ACTIVITY: Give back all the data exactly as it was written.

++++ PROVIDED MATERIAL

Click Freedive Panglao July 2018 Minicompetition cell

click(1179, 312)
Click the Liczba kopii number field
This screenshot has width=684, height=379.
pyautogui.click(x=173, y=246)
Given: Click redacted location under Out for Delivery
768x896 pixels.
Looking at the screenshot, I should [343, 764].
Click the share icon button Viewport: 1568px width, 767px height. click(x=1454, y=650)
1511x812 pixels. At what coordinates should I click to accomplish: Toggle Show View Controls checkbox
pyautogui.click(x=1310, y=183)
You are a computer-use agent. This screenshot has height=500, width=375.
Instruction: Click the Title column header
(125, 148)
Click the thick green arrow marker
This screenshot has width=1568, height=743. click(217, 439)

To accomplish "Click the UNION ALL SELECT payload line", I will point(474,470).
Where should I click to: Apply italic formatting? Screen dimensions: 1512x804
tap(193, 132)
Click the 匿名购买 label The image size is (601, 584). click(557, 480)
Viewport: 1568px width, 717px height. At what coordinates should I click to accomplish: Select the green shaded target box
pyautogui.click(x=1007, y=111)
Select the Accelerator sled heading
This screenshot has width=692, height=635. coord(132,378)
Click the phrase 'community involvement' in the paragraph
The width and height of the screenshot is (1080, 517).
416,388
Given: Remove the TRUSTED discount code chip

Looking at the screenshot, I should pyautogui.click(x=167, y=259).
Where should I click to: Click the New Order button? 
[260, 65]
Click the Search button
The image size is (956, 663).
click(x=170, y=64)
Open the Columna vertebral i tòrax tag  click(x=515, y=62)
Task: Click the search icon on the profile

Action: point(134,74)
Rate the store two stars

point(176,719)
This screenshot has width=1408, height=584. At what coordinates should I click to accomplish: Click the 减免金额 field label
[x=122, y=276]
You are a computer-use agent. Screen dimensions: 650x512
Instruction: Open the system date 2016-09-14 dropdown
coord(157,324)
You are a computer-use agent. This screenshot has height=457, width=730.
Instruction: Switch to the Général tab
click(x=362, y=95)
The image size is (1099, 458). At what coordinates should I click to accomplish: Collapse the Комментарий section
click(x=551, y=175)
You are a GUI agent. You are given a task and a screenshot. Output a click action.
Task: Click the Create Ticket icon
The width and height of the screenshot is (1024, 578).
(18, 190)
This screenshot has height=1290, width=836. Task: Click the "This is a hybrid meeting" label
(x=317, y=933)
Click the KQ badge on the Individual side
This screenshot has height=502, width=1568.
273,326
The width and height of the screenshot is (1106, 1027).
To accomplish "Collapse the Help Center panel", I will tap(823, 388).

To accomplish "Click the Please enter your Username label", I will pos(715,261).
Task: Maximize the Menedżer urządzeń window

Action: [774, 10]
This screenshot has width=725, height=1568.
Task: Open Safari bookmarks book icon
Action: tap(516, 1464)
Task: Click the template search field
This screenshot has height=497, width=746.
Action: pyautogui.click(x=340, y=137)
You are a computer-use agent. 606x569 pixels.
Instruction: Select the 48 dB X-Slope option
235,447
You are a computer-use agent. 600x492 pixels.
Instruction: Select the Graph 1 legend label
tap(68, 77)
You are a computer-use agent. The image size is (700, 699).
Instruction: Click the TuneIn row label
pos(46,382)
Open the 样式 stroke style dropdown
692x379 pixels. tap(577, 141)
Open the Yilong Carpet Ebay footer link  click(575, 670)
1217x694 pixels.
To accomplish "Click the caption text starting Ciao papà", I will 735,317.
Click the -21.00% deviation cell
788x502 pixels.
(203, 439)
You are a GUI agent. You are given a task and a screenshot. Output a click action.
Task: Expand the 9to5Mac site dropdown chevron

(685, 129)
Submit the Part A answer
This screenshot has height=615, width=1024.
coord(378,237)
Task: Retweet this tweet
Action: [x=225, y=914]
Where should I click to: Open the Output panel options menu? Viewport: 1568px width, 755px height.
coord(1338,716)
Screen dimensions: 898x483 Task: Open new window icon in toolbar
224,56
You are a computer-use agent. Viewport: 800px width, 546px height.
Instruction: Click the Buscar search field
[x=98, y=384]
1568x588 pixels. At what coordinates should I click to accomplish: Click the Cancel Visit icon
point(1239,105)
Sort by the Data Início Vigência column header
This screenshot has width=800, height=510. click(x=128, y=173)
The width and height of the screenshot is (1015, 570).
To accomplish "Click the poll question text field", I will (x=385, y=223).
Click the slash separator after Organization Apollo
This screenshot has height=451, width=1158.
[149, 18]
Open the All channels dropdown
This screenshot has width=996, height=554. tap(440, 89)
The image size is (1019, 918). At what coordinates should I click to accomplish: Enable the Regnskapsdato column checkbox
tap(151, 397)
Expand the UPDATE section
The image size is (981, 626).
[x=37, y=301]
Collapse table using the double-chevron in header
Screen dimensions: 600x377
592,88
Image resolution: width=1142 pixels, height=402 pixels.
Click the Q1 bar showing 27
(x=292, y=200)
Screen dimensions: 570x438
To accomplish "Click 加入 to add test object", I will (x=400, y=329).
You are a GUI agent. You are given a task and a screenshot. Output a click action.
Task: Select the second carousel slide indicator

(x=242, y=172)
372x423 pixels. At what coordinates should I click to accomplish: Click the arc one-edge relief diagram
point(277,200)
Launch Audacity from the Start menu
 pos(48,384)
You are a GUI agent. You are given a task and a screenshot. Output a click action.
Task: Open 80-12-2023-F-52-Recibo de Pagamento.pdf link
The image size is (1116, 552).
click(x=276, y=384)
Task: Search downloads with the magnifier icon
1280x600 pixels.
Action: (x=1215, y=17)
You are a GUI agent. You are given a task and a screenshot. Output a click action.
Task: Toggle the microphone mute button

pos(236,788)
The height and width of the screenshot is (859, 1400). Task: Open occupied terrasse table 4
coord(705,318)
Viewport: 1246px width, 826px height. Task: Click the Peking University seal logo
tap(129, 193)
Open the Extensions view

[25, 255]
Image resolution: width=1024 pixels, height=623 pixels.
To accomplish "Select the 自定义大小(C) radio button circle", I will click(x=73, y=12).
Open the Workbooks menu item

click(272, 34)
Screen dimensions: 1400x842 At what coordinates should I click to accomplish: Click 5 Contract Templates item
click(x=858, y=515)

++++++++

RESPONSE:
Click Freedive Panglao July 2018 Minicompetition cell

click(1179, 312)
Click the Liczba kopii number field
This screenshot has width=684, height=379.
pyautogui.click(x=173, y=246)
Given: Click redacted location under Out for Delivery
768x896 pixels.
Looking at the screenshot, I should [343, 764].
Click the share icon button Viewport: 1568px width, 767px height. click(x=1454, y=650)
1511x812 pixels. At what coordinates should I click to accomplish: Toggle Show View Controls checkbox
pyautogui.click(x=1310, y=183)
You are a computer-use agent. This screenshot has height=500, width=375.
Instruction: Click the Title column header
(125, 148)
Click the thick green arrow marker
This screenshot has width=1568, height=743. click(217, 439)

To accomplish "Click the UNION ALL SELECT payload line", I will point(474,470).
Where should I click to: Apply italic formatting? Screen dimensions: 1512x804
tap(193, 132)
Click the 匿名购买 label The image size is (601, 584). click(557, 480)
Viewport: 1568px width, 717px height. At what coordinates should I click to accomplish: Select the green shaded target box
pyautogui.click(x=1007, y=111)
Select the Accelerator sled heading
This screenshot has width=692, height=635. coord(132,378)
Click the phrase 'community involvement' in the paragraph
The width and height of the screenshot is (1080, 517).
416,388
Given: Remove the TRUSTED discount code chip

Looking at the screenshot, I should pyautogui.click(x=167, y=259).
Where should I click to: Click the New Order button? 
[260, 65]
Click the Search button
The image size is (956, 663).
click(x=170, y=64)
Open the Columna vertebral i tòrax tag  click(x=515, y=62)
Task: Click the search icon on the profile

Action: point(134,74)
Rate the store two stars

point(176,719)
This screenshot has width=1408, height=584. At what coordinates should I click to accomplish: Click the 减免金额 field label
[x=122, y=276]
You are a computer-use agent. Screen dimensions: 650x512
Instruction: Open the system date 2016-09-14 dropdown
coord(157,324)
You are a computer-use agent. This screenshot has height=457, width=730.
Instruction: Switch to the Général tab
click(x=362, y=95)
The image size is (1099, 458). At what coordinates should I click to accomplish: Collapse the Комментарий section
click(x=551, y=175)
You are a GUI agent. You are given a task and a screenshot. Output a click action.
Task: Click the Create Ticket icon
The width and height of the screenshot is (1024, 578).
(18, 190)
This screenshot has height=1290, width=836. Task: Click the "This is a hybrid meeting" label
(x=317, y=933)
Click the KQ badge on the Individual side
This screenshot has height=502, width=1568.
273,326
The width and height of the screenshot is (1106, 1027).
To accomplish "Collapse the Help Center panel", I will tap(823, 388).

To accomplish "Click the Please enter your Username label", I will pos(715,261).
Task: Maximize the Menedżer urządzeń window

Action: [774, 10]
This screenshot has width=725, height=1568.
Task: Open Safari bookmarks book icon
Action: tap(516, 1464)
Task: Click the template search field
This screenshot has height=497, width=746.
Action: pyautogui.click(x=340, y=137)
You are a computer-use agent. 606x569 pixels.
Instruction: Select the 48 dB X-Slope option
235,447
You are a computer-use agent. 600x492 pixels.
Instruction: Select the Graph 1 legend label
tap(68, 77)
You are a computer-use agent. The image size is (700, 699).
Instruction: Click the TuneIn row label
pos(46,382)
Open the 样式 stroke style dropdown
692x379 pixels. tap(577, 141)
Open the Yilong Carpet Ebay footer link  click(575, 670)
1217x694 pixels.
To accomplish "Click the caption text starting Ciao papà", I will 735,317.
Click the -21.00% deviation cell
788x502 pixels.
(203, 439)
You are a GUI agent. You are given a task and a screenshot. Output a click action.
Task: Expand the 9to5Mac site dropdown chevron

(685, 129)
Submit the Part A answer
This screenshot has height=615, width=1024.
coord(378,237)
Task: Retweet this tweet
Action: [x=225, y=914]
Where should I click to: Open the Output panel options menu? Viewport: 1568px width, 755px height.
coord(1338,716)
Screen dimensions: 898x483 Task: Open new window icon in toolbar
224,56
You are a computer-use agent. Viewport: 800px width, 546px height.
Instruction: Click the Buscar search field
[x=98, y=384]
1568x588 pixels. At what coordinates should I click to accomplish: Click the Cancel Visit icon
point(1239,105)
Sort by the Data Início Vigência column header
This screenshot has width=800, height=510. click(x=128, y=173)
The width and height of the screenshot is (1015, 570).
To accomplish "Click the poll question text field", I will (x=385, y=223).
Click the slash separator after Organization Apollo
This screenshot has height=451, width=1158.
[149, 18]
Open the All channels dropdown
This screenshot has width=996, height=554. tap(440, 89)
The image size is (1019, 918). At what coordinates should I click to accomplish: Enable the Regnskapsdato column checkbox
tap(151, 397)
Expand the UPDATE section
The image size is (981, 626).
[x=37, y=301]
Collapse table using the double-chevron in header
Screen dimensions: 600x377
592,88
Image resolution: width=1142 pixels, height=402 pixels.
Click the Q1 bar showing 27
(x=292, y=200)
Screen dimensions: 570x438
To accomplish "Click 加入 to add test object", I will (x=400, y=329).
You are a GUI agent. You are given a task and a screenshot. Output a click action.
Task: Select the second carousel slide indicator

(x=242, y=172)
372x423 pixels. At what coordinates should I click to accomplish: Click the arc one-edge relief diagram
point(277,200)
Launch Audacity from the Start menu
 pos(48,384)
You are a GUI agent. You are given a task and a screenshot. Output a click action.
Task: Open 80-12-2023-F-52-Recibo de Pagamento.pdf link
The image size is (1116, 552).
click(x=276, y=384)
Task: Search downloads with the magnifier icon
1280x600 pixels.
Action: (x=1215, y=17)
You are a GUI agent. You are given a task and a screenshot. Output a click action.
Task: Toggle the microphone mute button

pos(236,788)
The height and width of the screenshot is (859, 1400). Task: Open occupied terrasse table 4
coord(705,318)
Viewport: 1246px width, 826px height. Task: Click the Peking University seal logo
tap(129, 193)
Open the Extensions view

[25, 255]
Image resolution: width=1024 pixels, height=623 pixels.
To accomplish "Select the 自定义大小(C) radio button circle", I will click(x=73, y=12).
Open the Workbooks menu item

click(272, 34)
Screen dimensions: 1400x842 At what coordinates should I click to accomplish: Click 5 Contract Templates item
click(x=858, y=515)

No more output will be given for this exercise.